[Opening DATA FOR THIS TASK section]

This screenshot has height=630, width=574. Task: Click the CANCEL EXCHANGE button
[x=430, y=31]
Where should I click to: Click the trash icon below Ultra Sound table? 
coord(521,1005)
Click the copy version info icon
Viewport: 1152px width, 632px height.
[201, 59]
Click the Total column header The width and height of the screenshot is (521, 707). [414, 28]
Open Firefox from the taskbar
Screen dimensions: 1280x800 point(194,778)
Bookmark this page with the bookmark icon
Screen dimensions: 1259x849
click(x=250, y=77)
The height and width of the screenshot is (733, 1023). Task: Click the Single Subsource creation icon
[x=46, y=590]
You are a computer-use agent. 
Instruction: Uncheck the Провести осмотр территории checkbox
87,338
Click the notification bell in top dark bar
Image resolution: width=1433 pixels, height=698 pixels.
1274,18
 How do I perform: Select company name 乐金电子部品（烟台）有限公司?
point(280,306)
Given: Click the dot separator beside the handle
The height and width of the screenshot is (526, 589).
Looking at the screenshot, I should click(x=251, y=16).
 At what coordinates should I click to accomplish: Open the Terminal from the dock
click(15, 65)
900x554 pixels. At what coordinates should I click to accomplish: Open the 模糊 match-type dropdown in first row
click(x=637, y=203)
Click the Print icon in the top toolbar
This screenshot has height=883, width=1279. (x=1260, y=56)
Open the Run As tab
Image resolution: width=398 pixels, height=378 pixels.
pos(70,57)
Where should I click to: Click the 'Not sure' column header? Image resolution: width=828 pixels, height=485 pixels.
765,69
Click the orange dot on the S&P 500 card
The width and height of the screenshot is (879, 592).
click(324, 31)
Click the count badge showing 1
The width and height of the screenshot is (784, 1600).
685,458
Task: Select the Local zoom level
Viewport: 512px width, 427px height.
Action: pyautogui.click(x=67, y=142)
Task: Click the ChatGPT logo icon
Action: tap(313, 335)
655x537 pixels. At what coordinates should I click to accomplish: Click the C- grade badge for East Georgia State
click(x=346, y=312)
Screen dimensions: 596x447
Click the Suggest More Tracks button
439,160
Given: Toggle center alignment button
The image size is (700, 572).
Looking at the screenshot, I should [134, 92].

[Closing DATA FOR THIS TASK section]

#### PROBLEM STATEMENT:
Emit verbatim the lines running from the one with "900x554 pixels. At" through the last line of the data, both endpoints inclusive.

#### SOLUTION BELOW:
900x554 pixels. At what coordinates should I click to accomplish: Open the 模糊 match-type dropdown in first row
click(x=637, y=203)
Click the Print icon in the top toolbar
This screenshot has height=883, width=1279. (x=1260, y=56)
Open the Run As tab
Image resolution: width=398 pixels, height=378 pixels.
pos(70,57)
Where should I click to: Click the 'Not sure' column header? Image resolution: width=828 pixels, height=485 pixels.
765,69
Click the orange dot on the S&P 500 card
The width and height of the screenshot is (879, 592).
click(324, 31)
Click the count badge showing 1
The width and height of the screenshot is (784, 1600).
685,458
Task: Select the Local zoom level
Viewport: 512px width, 427px height.
Action: pyautogui.click(x=67, y=142)
Task: Click the ChatGPT logo icon
Action: tap(313, 335)
655x537 pixels. At what coordinates should I click to accomplish: Click the C- grade badge for East Georgia State
click(x=346, y=312)
Screen dimensions: 596x447
Click the Suggest More Tracks button
439,160
Given: Toggle center alignment button
The image size is (700, 572).
Looking at the screenshot, I should [134, 92].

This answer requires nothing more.